Coverage Club is our weekly series of smaller impressions in the style of full reviews. Games can range from brand new titles hitting Early Access to older hidden gems that never got their due. No matter your preference, you’re sure to find something off the beaten path here.
This week, Coverage Club is delving into fantasy. Some more traditional, some more spooky, but all fantastical and all worth your attention.
Fhtagn! - Tales of the Creeping Madness
Covered by Trevor Whalen
Design Imps’ Fhtagn! – Tales of the Creeping Madness is an amusing text-driven choose-your-own-adventure game with a snazzy style and dark humor. It’s clearly based on Lovecraft’s Cthulhu mythos, and anyone into that theming and slightly twisted humor will get a kick out of Fhtagn!. As a cultist intent on awakening the Dreamer, you have to build up your stats over six-night cycles. In doing so, you’ll encounter several scenarios that place you in strange, supernatural, and compromising circumstances. Have you ever unknowingly trapped the Avatar of the Skinless One inside a hat rack? In Fhtagn!, that and much more can happen. The game has a simple premise but complex depth, and even if you can’t succeed at gleaning its nuances, you’ll enjoy the thematic content.
You can feel the game’s style as soon as the menu pops up. A big bad track starts playing and the screen has an art aesthetic reminiscent of old movies. You start by selecting two cultists. You can play by yourself or with a partner locally. During each round or nighttime cycle, you view a map made up of a town with eight buildings. The map is very lively, with a flickering black-and-white film aesthetic and cartoon graphics that animate as you move the cursor over each area. Another big band track plays in the background.

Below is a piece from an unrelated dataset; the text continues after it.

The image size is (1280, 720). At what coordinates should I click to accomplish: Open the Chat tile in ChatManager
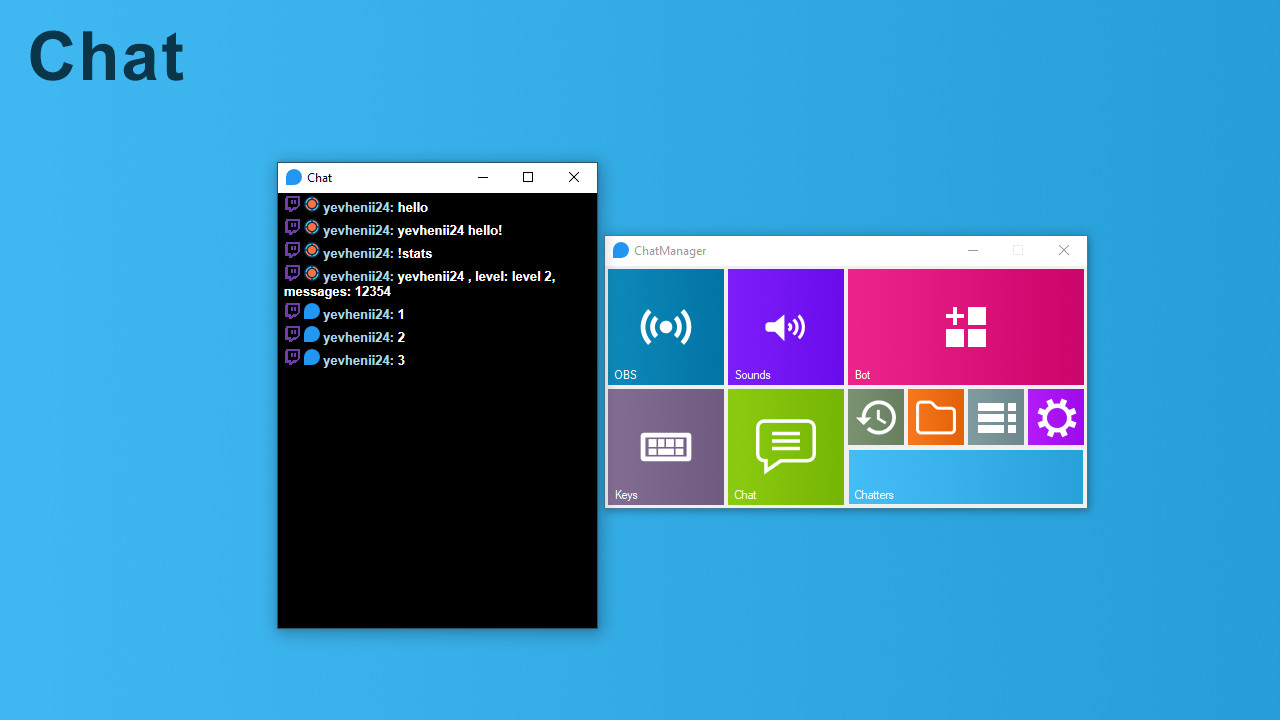pos(785,446)
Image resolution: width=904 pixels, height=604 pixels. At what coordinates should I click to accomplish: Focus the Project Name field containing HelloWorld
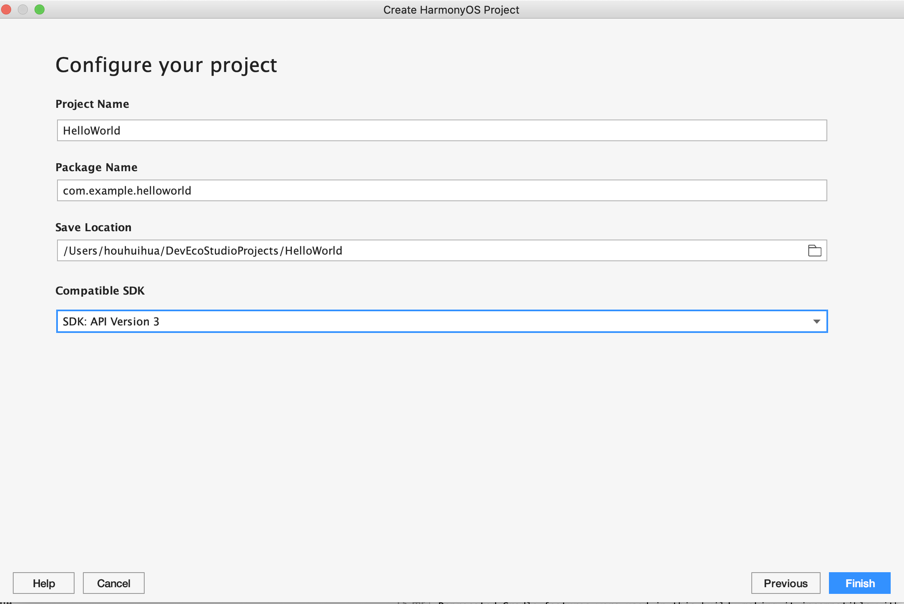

For each cycle, your two characters select one of the buildings and then select one of two actions. For example, you may choose the Witch’s Hut and then choose either to hunt monsters or to meditate. As that event plays out, you will gain or lose certain stats based on your choice at junctures in the story. Your stats will help determine how you fare in the endgame when your cultist attempts to awaken the Dreamer.
To succeed in Fhtagn!, you have to fulfill one of eight roles successfully. You make this choice at the end of the game. Each role has a major and minor stat requirement, and you need to pass both these stats to succeed at the role. Elder Signs, earned by completing secret objectives, can be spent to unlock stat requirements for these roles. Additionally, each building on the map has indicators that clue you in on what stats may be strengthened there. So if you want a certain stat built up for a certain role, you would choose the respective buildings. The feedback you receive during the endgame, if you so happen to fail, will also clue you in as to what you should do next time in prepping for and choosing a role successfully.
The bare gameplay isn’t the crux of Fhtagn!. The oftentimes surprisingly bizarre and dark descriptions of what your character encounters and does give the game its character. There’s a matter-of-fact description for when a “Thing” crawls out of your head with “pregnant belly grossly distended with eggs.” I had an outer body experience that ended with: “As your mind returns to your body, you realise [sic] that not all of it is present.” Of course, sanity is one of your stats.
In the Witch’s Hut, you can be taken off guard with, “One day, you were sitting, minding your own business, with a couple lost children baking in the oven, when you were suddenly rudely interrupted by an angry mob with pitchforks and torches.” You’ll feel a fool during the endgame if you choose “FBI Infiltrator” and don’t have the proper stats: “Perhaps, keeping your badge strapped to your belt, wasn’t such a great plan and the cultists’ knowing glances should probably have tipped you off that they were on to you.” There’s much more quality comedic writing, and playing the game for it alone is worth it. Even when the game ridicules your efforts when you fail, you can’t help but laugh at the wording.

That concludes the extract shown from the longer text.